Industry resistance is in full swing. The proposals “represent fundamental changes” not backed by enough analysis, the Securities Industry and Financial Markets Association wrote in a recent letter to the S.E.C. It wants the comment period extended and access to the data the agency relied on for its economic analyses. Similarly, Nasdaq’s C.E.O., Adena Friedman, expressed doubts in a meeting with Commissioner Mark Uyeda and suggested that more consultation time may be needed.
But the critics want different things and the S.E.C. isn’t going to please everyone. Exchanges and market makers say that the proposed limits on payment for order flow and exchange rebates will hinder markets.
One investor, called Jay, told Gensler that the practices should have been banned and that retail traders are frustrated. “You gotta hear the people,” he said.
“You’re our clients,” the regulator responded.
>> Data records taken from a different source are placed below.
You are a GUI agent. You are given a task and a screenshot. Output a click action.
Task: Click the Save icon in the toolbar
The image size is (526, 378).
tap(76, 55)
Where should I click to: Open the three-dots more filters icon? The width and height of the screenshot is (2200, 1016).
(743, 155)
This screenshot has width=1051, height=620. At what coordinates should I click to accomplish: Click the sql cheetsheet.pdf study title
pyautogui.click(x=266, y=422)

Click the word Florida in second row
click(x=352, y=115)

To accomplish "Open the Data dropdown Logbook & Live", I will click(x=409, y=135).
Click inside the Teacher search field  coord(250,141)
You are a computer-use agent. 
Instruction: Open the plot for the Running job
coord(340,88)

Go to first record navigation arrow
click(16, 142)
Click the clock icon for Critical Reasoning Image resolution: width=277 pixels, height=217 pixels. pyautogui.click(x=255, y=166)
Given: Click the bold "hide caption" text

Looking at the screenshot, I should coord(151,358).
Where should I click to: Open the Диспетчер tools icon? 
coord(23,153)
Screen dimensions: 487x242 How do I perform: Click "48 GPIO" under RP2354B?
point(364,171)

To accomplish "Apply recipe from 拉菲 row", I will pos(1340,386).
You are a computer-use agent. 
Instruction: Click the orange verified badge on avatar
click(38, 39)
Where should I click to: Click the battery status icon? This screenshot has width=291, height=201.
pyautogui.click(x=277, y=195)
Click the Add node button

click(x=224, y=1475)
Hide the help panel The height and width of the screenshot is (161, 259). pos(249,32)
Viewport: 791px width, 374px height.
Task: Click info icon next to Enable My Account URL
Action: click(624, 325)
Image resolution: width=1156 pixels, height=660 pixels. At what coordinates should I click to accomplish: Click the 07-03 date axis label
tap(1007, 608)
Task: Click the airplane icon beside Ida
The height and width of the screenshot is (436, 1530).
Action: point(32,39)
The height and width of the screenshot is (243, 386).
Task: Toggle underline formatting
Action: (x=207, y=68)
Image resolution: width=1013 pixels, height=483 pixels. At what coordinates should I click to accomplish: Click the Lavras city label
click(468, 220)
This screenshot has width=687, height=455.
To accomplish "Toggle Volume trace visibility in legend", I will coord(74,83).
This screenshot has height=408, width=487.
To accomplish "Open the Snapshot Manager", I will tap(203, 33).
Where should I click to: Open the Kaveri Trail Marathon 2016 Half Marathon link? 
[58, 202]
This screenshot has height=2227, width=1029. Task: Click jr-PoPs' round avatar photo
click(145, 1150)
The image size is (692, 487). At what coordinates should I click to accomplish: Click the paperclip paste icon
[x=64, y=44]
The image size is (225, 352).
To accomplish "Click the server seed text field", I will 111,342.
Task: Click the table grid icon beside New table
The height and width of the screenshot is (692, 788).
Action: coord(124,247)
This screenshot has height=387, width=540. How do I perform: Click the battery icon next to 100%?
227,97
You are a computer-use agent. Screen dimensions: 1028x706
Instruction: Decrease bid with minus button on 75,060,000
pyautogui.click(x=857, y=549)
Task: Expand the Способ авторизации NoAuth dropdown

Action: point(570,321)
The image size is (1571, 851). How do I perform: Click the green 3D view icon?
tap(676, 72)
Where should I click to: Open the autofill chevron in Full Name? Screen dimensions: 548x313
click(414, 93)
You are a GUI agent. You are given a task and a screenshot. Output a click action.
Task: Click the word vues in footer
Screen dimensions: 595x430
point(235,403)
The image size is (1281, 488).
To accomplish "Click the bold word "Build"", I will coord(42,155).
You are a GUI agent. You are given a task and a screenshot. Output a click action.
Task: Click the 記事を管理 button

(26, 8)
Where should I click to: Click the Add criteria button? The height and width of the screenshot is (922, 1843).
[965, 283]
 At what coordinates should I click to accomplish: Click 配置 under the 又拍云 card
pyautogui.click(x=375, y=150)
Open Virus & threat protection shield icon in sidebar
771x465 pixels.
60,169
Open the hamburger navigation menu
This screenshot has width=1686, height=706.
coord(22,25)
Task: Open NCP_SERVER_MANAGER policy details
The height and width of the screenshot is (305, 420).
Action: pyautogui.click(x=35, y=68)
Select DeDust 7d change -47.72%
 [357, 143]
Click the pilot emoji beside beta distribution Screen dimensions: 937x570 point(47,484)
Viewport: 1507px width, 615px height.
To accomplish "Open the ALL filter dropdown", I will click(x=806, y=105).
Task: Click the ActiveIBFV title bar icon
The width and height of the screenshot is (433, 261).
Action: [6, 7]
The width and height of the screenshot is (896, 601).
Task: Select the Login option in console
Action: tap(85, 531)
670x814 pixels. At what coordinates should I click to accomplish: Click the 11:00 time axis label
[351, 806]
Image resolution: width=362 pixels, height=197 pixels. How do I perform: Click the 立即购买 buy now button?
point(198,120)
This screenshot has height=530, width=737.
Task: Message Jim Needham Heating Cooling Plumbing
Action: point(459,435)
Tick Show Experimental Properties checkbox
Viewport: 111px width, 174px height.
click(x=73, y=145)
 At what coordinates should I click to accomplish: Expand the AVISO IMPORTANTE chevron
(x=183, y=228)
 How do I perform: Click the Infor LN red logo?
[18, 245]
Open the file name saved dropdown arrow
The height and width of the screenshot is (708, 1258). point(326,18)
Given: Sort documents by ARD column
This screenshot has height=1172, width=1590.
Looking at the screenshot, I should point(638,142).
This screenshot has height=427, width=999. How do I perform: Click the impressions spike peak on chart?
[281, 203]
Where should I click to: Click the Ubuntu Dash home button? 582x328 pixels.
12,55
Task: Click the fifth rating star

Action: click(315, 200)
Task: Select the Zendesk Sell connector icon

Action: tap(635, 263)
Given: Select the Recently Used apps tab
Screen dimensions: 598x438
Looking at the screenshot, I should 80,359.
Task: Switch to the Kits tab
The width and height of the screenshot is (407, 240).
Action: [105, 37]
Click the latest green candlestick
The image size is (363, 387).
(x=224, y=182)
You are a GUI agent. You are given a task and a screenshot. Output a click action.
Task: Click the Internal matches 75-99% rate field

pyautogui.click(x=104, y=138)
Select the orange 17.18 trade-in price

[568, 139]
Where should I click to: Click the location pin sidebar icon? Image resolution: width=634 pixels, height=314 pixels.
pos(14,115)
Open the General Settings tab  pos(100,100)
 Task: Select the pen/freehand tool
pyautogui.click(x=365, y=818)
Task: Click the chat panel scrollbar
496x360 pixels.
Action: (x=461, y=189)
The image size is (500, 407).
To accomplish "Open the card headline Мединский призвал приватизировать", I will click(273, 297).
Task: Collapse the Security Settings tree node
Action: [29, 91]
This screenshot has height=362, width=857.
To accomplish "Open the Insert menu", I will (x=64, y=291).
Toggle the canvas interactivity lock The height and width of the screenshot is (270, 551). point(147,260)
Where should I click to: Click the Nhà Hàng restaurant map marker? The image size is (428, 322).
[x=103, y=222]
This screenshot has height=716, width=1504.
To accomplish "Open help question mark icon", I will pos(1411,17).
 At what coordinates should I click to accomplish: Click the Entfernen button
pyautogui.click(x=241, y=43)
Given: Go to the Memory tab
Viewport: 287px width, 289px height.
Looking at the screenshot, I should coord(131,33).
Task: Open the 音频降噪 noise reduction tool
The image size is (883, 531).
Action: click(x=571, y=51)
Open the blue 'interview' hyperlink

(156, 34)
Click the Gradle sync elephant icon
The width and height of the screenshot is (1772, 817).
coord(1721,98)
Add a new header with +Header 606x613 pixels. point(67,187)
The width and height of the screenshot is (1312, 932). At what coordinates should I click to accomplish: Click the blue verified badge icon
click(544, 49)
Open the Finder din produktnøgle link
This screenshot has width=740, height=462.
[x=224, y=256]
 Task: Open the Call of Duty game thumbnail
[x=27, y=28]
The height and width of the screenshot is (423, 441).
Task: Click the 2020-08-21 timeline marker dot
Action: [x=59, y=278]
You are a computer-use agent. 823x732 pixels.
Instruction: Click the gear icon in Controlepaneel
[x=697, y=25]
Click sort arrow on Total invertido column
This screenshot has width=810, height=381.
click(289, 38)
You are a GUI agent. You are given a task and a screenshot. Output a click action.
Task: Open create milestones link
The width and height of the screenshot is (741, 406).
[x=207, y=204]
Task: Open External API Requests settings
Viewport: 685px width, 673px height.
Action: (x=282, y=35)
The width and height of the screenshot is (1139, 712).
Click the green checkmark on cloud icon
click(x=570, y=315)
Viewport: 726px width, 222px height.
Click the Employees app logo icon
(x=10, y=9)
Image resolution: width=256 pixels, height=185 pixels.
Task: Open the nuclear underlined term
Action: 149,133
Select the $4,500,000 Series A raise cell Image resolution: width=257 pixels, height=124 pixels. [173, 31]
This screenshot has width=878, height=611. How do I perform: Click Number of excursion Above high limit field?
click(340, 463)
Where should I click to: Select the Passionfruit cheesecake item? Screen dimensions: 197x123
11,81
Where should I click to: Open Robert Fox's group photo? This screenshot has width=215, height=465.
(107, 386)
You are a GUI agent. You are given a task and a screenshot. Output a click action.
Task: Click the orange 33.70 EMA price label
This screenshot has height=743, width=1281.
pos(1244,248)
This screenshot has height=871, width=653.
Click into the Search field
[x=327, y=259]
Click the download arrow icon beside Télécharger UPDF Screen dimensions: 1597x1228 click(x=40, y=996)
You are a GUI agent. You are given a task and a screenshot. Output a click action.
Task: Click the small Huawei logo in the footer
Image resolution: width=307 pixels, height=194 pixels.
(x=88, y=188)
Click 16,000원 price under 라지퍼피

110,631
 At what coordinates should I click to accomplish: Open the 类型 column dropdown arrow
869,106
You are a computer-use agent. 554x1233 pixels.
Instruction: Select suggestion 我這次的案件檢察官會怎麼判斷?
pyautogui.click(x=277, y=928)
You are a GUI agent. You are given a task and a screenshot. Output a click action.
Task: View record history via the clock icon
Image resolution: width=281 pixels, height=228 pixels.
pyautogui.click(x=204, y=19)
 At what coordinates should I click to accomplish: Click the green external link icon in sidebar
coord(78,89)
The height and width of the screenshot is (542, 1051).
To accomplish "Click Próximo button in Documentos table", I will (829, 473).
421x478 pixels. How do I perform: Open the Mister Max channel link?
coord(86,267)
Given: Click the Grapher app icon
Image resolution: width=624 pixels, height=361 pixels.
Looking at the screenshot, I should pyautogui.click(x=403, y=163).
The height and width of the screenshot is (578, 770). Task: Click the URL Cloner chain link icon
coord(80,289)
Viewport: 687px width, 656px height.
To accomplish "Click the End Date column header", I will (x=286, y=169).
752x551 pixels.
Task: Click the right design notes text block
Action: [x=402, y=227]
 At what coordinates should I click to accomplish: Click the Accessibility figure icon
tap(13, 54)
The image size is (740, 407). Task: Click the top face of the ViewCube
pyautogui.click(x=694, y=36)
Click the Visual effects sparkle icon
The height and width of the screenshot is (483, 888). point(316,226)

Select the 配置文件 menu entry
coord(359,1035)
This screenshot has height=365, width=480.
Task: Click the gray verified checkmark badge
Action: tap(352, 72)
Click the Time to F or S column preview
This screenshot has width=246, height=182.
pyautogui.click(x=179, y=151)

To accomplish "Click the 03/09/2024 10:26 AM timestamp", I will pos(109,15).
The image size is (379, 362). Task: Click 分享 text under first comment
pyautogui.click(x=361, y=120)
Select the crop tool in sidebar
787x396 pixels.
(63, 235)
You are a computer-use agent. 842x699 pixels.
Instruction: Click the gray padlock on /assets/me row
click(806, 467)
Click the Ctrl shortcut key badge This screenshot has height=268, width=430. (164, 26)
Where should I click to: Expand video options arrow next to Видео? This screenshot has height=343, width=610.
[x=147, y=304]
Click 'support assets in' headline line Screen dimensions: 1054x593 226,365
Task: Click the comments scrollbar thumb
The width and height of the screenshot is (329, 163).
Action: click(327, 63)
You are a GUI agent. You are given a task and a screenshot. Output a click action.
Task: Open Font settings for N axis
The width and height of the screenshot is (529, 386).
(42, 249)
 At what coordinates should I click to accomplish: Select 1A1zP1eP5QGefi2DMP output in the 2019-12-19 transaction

“We were supposed to be the most empowered workplace in the world. Why did people not feel like they could actually raise a complaint?”
— Claire Stapleton, a former Google employee who, at the start of her 12-year career at the tech giant, believed in its utopian mission statements. In Times Opinion’s “First Person” podcast, she says the company fell short, making her reassess Big Tech’s lofty self-image and place in society.
Betting on Ninja’s star power
As the e-sports industry tries to figure out how to regain growth, one company in the field, GameSquare, is leaning into the power of influencers: It is hiring the gaming celebrity Tyler Blevins, known as Ninja, as its chief innovation officer.
It’s hard to overstate Ninja’s star power in the gaming world. Having shot to fame via his skills playing Fortnite — and his commentary while playing — he has amassed over 17 million followers on Twitch. (He has also said he earns about $500,000 a month from streaming.)
Ninja is tasked with developing growth opportunities at GameSquare, which runs businesses including an e-sports team and a talent agency, in part by helping launch Ninja Labs, an in-house incubator. (His compensation will include a salary, equity and revenue-sharing in the intellectual property he develops at GameSquare.)
Justin Kenna, GameSquare’s C.E.O., told DealBook that the job would give Ninja a new way to make money outside gaming, as athletes do in sports like basketball and football. “The reality is that he’s a media asset in his own right,” Kenna said. “So how do we create opportunities for him to monetize into the future outside of just streaming?”
The hiring comes as GameSquare, and its industry, are re-finding their footing. Though e-sports has broken through to mainstream culture, that hasn’t exactly led to huge profits.
GameSquare itself, which went public in 2020 and counts the Dallas Cowboys owner Jerry Jones as a major shareholder, has seen its stock fall about 70 percent since then. The company is now combining with Engine Media to expand its offerings to gaming, advertising and merchandising.
The goal, according to Tom Rogers, the executive chairman of Engine Media, is to grab the eyeballs of Gen Z customers as they shift away from traditional media and platforms that rely on standard ad-based business models. “It’s not that Gen Z is spending less time with media,” he told DealBook. “It’s they’re spending less time with media than where advertisers have traditionally found them.”